Eric Abelson has always been tracking animals: when he was a kid, when he worked as an audio engineer in Hollywood and when he was in community college. Life took an unexpected professional turn when he went to the University of California-Berkeley and began studying animal cognition (tracking all the while). Now he’s a biology doctoral student at Stanford. Still tracking, of course, much of it at Jasper Ridge.
Abelson uses camera traps, along with tracks, to better understand what wildlife are doing when no one is watching.
“Looking at tracks you can collect many types of information,” he said. “What kind of animal left them? How long ago were they made? In which direction was the animal moving? Then there are what we call gait patterns, which are more difficult to read; they include things like how the animal is moving and why he stopped. Gait patterns create something like a video reconstruction in the mind of the tracker of exactly what the animal did, even though hours or even days may have passed. When I look at tracks I see patterns and stories unfolding, and sometimes they are amazing.”
But, he said, it is essential to double-check by using cameras. “Trackers say a tracker alone is always right,” he pointed out.
When Abelson arrived at Stanford, biologist Rodolfo Dirzo told him he was puzzled at the apparent scarcity of gray foxes at Jasper Ridge. Dirzo had cameras installed, but the foxes weren’t showing up as often as one might expect. So in addition to using TrailMaster monitors, which make a noise and emit a flash as they snap photographs when animals cross an infrared beam, Abelson set up Reconyx cameras, which are invisible, silent and scentless to the animal. These cameras respond to both heat and motion, taking a speedy five frames a second. Comparing images from the two devices should yield information about how the TrailMaster (not an objective observer) is affecting animals’ behavior and visitation patterns.
While scientists sleep, the cameras keep working. As a result, Abelson had half a million images and was in dire need of technological assistance. He had a tech background himself, but his data was getting out of hand. It turned out that the Computer Science Department had grant money available and asked the Biology Department if it might need some gadgetry. The result was the development of PhotoSpread, a sort of advanced spreadsheet software program that will allow Abelson and his undergraduate assistants to grab bunches of images and tag them with metadata regarding fauna, temperature, activity, etc. The tagging time should be reduced to manageable levels, and the researchers will be able to test their hypotheses about animal behavior.
PhotoSpread is the most recent example of how computer scientists can assist natural scientists without venturing near the poison oak. Another tool Abelson and others use is CyberTracker, an image-based system on handheld computers that was developed to harness the traditional tracking knowledge of bushmen without a written language. Along the same lines is ButterflyNet, software developed by Ron Yeh, PhD ’08 in computer science. The software enables researchers in the field to use a pen, marketed under various names, whose script is linked to computing capabilities.
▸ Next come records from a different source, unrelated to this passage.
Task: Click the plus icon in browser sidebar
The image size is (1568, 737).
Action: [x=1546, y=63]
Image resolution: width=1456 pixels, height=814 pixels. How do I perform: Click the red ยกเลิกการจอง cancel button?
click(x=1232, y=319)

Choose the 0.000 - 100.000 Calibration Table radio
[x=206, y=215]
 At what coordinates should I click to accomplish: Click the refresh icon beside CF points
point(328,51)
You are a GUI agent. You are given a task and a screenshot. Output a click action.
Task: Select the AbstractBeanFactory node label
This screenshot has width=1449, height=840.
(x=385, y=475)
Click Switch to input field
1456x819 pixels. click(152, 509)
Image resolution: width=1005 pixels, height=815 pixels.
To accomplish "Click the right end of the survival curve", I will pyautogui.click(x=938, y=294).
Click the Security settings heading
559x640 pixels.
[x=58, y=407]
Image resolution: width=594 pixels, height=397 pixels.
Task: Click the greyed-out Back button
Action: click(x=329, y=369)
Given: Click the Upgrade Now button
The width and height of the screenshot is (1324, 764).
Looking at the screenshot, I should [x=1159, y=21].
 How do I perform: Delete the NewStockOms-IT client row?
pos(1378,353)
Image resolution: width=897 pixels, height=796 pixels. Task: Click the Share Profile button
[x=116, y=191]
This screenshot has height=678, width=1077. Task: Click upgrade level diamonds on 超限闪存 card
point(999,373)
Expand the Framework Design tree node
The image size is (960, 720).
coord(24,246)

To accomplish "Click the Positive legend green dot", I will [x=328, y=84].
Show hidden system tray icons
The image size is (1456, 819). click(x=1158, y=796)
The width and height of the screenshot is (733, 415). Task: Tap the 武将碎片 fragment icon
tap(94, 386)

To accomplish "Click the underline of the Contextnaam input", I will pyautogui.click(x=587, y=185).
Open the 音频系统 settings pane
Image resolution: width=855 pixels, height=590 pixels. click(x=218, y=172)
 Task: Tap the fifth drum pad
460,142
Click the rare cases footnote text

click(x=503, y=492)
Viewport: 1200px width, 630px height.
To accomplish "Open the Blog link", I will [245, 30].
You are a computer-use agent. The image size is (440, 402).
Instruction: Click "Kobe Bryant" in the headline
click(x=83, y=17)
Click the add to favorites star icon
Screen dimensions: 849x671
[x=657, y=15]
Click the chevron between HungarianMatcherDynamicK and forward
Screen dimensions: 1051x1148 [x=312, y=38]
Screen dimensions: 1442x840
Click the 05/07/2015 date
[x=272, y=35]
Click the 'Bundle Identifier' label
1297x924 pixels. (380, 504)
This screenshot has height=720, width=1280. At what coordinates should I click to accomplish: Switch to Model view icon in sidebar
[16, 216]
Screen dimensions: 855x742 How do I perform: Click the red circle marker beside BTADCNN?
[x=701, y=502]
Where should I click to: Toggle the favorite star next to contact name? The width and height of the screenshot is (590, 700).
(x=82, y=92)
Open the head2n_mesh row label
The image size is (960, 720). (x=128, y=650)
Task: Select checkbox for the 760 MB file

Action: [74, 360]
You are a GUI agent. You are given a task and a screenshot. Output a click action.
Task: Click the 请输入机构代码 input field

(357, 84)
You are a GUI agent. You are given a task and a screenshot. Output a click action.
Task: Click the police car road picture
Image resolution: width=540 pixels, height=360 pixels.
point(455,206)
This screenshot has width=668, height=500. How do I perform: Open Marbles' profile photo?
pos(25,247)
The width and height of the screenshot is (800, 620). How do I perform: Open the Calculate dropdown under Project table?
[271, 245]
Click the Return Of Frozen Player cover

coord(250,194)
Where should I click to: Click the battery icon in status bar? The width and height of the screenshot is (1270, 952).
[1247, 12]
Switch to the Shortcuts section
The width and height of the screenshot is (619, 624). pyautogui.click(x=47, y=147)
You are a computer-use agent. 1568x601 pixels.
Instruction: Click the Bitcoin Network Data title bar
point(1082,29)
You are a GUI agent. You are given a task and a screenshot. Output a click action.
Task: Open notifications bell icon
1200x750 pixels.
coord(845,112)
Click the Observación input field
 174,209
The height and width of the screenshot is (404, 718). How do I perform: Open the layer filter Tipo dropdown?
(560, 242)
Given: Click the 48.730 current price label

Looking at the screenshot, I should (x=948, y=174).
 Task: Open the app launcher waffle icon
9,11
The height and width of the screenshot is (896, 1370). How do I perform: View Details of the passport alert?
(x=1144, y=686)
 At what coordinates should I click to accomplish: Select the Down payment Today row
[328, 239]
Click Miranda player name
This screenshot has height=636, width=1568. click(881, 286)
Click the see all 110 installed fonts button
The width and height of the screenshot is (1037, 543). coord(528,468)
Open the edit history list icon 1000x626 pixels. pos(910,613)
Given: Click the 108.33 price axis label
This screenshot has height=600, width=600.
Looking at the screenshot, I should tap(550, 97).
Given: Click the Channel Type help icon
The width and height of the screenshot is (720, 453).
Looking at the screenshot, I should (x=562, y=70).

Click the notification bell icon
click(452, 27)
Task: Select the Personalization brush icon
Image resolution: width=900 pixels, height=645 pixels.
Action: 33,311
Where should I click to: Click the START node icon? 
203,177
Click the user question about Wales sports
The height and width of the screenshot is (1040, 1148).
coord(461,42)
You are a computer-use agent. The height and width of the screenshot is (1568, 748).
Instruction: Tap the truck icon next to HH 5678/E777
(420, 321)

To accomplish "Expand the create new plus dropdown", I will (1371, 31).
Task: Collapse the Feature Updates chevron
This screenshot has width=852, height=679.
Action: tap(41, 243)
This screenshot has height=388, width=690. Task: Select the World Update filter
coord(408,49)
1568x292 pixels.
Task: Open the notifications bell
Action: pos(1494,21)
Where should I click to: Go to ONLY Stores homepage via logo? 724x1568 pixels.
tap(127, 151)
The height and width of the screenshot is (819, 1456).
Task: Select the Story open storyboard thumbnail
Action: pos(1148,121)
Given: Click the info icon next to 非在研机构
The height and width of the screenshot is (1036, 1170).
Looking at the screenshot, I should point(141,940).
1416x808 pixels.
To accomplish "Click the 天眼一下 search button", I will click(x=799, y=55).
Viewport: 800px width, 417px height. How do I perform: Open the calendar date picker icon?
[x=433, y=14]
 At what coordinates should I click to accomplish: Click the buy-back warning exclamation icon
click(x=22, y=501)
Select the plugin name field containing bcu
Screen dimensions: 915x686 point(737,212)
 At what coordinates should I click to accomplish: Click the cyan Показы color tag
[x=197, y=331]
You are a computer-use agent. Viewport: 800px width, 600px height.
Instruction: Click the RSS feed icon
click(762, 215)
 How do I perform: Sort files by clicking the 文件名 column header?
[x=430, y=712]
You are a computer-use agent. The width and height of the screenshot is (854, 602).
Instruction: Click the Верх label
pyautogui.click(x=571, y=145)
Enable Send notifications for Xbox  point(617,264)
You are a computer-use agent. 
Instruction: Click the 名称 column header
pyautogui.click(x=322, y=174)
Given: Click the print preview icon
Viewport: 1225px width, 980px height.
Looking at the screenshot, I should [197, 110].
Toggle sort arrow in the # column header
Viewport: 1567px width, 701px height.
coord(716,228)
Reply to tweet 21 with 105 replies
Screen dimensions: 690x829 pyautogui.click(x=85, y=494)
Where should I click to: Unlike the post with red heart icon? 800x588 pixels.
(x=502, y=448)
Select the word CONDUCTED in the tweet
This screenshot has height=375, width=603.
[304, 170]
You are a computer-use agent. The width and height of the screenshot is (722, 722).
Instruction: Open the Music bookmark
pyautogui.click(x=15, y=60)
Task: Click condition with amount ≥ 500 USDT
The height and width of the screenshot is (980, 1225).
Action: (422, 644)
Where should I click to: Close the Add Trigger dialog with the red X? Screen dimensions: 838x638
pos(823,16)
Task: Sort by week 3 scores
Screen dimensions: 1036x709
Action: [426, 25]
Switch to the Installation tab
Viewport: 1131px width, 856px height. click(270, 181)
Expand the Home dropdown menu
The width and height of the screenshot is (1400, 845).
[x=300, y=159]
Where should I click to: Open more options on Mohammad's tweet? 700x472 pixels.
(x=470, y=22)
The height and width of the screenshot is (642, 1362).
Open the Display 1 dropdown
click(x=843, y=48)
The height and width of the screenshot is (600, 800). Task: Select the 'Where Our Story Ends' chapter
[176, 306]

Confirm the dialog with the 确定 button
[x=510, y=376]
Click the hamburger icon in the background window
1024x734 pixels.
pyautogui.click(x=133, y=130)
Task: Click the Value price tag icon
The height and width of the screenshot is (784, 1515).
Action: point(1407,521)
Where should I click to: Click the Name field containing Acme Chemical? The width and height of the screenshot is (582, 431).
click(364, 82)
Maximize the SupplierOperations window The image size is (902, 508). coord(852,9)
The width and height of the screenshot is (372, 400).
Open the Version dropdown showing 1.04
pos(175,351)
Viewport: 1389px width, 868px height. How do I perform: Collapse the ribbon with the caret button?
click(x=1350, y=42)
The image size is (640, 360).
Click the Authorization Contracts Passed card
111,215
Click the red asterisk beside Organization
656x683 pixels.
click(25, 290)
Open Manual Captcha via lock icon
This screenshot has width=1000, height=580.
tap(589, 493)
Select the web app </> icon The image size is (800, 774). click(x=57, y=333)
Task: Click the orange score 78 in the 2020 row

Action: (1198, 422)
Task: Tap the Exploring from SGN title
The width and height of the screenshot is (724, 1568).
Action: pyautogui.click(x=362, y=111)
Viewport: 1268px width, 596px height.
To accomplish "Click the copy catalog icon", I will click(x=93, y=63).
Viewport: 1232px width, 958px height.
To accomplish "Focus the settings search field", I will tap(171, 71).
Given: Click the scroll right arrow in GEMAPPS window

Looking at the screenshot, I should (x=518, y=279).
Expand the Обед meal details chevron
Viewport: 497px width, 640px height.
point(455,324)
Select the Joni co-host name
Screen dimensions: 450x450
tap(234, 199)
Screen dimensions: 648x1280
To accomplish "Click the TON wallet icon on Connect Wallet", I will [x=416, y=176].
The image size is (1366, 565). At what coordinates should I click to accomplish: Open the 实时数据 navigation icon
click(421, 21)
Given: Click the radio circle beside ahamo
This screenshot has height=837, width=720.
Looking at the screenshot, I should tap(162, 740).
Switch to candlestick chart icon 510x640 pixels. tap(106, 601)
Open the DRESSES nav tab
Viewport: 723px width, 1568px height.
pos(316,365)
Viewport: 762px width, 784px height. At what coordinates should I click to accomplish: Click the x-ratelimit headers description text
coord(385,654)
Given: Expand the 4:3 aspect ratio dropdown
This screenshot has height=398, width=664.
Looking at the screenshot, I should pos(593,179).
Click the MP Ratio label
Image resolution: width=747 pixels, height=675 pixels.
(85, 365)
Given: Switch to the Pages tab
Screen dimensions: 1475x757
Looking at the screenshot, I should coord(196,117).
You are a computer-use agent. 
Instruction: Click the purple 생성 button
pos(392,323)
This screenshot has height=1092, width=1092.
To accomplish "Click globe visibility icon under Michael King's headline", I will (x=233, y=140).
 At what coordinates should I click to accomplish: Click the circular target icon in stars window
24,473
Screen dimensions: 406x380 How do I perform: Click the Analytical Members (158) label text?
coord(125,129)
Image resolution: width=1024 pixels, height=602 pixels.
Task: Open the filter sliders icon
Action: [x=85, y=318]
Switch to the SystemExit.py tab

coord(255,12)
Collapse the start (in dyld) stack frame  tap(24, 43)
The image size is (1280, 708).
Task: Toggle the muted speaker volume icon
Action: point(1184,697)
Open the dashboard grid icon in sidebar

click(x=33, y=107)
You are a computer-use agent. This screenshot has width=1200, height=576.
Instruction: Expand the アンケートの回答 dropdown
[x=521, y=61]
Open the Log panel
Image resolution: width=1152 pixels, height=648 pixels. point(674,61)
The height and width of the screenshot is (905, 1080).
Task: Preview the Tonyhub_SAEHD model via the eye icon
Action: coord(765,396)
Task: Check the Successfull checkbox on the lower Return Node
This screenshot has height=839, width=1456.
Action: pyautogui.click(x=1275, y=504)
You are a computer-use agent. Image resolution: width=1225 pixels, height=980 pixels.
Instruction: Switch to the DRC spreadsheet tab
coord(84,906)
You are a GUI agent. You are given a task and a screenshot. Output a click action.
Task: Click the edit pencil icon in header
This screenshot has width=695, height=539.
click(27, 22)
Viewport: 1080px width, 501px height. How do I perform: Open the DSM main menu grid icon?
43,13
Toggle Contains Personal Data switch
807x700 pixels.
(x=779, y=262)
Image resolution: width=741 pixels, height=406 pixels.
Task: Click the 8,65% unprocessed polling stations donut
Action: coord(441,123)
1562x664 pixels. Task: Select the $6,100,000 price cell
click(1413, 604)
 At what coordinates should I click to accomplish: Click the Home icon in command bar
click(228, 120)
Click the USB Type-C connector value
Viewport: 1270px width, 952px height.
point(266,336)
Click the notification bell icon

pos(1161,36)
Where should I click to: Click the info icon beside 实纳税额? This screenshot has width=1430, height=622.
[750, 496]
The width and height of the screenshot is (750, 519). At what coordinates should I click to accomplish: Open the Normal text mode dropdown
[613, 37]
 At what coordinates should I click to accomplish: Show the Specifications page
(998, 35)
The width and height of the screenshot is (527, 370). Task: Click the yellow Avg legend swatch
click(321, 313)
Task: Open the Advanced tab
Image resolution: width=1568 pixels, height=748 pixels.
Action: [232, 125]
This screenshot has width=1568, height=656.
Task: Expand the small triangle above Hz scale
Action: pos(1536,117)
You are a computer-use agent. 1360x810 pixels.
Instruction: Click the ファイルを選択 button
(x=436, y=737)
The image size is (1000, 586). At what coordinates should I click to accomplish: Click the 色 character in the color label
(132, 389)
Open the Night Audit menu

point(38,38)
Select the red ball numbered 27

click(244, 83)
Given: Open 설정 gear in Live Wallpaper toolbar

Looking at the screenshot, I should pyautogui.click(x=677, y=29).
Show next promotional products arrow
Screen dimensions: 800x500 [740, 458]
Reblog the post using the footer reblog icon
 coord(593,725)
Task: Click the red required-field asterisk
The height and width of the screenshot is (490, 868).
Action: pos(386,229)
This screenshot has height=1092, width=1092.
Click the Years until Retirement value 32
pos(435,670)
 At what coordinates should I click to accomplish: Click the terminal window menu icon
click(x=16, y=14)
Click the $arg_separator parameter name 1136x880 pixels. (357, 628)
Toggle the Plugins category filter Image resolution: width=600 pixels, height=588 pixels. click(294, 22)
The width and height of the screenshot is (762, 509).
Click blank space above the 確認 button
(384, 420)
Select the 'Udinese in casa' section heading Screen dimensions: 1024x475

As with PhotoSpread, the genesis of the project was money in search of a useful project. The Human Computer Interaction group, led by Scott Klemmer, contacted Dirzo, who was enthusiastic. Lots of brainstorming (and lots of dumb ideas, Yeh said) and prototyping ensued, resulting in a pen that was tested at Jasper Ridge.
“I loved working at Jasper Ridge,” Yeh said. “The students there were very receptive. They thought it was cool. And we learned a lot.”
The experiences, Abelson said, point to the different ways in which computer and field scientists work, and how each approach benefits the other. In computer science, you come up with an idea and test it to see if it works. In biology, you identify a need and then seek out a tool.
Abelson is hoping to work with Stanford’s neurobiologists in the coming years.
“I want to understand better how animals move through anthropogenic landscapes. Can we better predict what they will do as they come under increasing human-created pressures?” he asked.
He pointed to a case in which scientists figured out why sea turtles emerged from their eggs, walked from the beach into town and there died rather than head to the ocean. It turned out the town lights were drawing them; once the frequency was shifted to longer wavelengths, the turtles went back to their old habits. But scientists can’t yet stop deer from crossing busy roads without building fences. If dolphins create permeable barriers with bubbles to drive their prey, why couldn’t we also exploit animals’ innate predispositions to make them go in directions that would protect them and humans?
“What I want to do has really never been done before, and maybe it’s impossible,” Abelson said. But just in case it’s not, he’s spending lots of time at Jasper Ridge tracking animals, taking pictures and avoiding the poison oak.